Als gevolg van de oorlog kon De Wied pas in 1947 beginnen met zijn studie geneeskunde aan de Universiteit van Groningen, waar hij in 1952 promoveerde op het proefschrift Vitamine C, Bijnier en Adaptie, en in 1955 afstudeerde als arts. Hij werd in 1961 benoemd tot hoogleraar experimentele endocrinologie aan de Rijksuniversiteit Groningen. Hij vervulde deze functie tot 1963 toen hij directeur van het Rudolf Magnus Instituut en hoogleraar farmacologie in Utrecht werd. Hij stond aan de wieg van de neuropsychopharmacologie. Hij onderzocht het effect van verschillende peptides op het gedrag. Samen met Organon deed hij onderzoek naar geneesmiddelen tegen dementie en geheugenverlies. Het kwam hem op kritiek te staan van collega's die zijn onderzoeksresultaten niet altijd konden reproduceren, en in de publieke opinie waar verzet ontstond tegen de 'leerpil van Wied'.

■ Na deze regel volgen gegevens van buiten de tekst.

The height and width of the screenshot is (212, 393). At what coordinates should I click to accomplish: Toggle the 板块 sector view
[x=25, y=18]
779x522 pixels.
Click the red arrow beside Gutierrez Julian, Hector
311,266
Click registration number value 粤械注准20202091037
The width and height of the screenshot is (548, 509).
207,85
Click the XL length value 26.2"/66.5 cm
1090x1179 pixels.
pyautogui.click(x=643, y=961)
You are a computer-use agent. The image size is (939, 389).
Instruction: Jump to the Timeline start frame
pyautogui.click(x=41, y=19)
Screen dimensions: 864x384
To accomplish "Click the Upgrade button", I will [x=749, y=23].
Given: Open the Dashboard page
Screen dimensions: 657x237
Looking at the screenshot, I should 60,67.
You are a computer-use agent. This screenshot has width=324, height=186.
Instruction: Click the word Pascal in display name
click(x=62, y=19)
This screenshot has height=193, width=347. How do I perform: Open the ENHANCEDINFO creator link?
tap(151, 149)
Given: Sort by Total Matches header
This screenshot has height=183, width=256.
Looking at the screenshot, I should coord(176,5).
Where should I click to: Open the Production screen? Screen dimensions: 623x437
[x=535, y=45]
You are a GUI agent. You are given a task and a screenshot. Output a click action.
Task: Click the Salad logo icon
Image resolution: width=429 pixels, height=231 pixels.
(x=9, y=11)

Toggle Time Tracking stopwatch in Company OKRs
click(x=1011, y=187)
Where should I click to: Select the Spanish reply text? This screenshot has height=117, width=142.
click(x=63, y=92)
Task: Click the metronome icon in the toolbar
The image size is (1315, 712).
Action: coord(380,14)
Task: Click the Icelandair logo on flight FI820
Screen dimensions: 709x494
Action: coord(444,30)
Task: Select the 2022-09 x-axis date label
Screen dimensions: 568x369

De Wied was lid van diverse geleerde genootschappen, waaronder de Koninklijke Nederlandse Akademie van Wetenschappen, (KNAW). Hij was van 1981 tot 1984 voorzitter van de afdeling natuurkunde van de KNAW, en van 1984 tot 1990 president.
In 1996 ontving hij de Dr. A.H. Heinekenprijs voor medicijnen. Hij was Commandeur in de Orde van Oranje-Nassau en Ridder in de Orde van de Nederlandse Leeuw. Daarnaast ontving hij in 1981 een eredoctoraat van de State University of New York. Ook ontving hij een eredoctoraat van de Universiteit van Szeged.
In 2011 werd het nieuwe gebouw van de faculteit Betawetenschappen van de Universiteit Utrecht vernoemd naar David de Wied.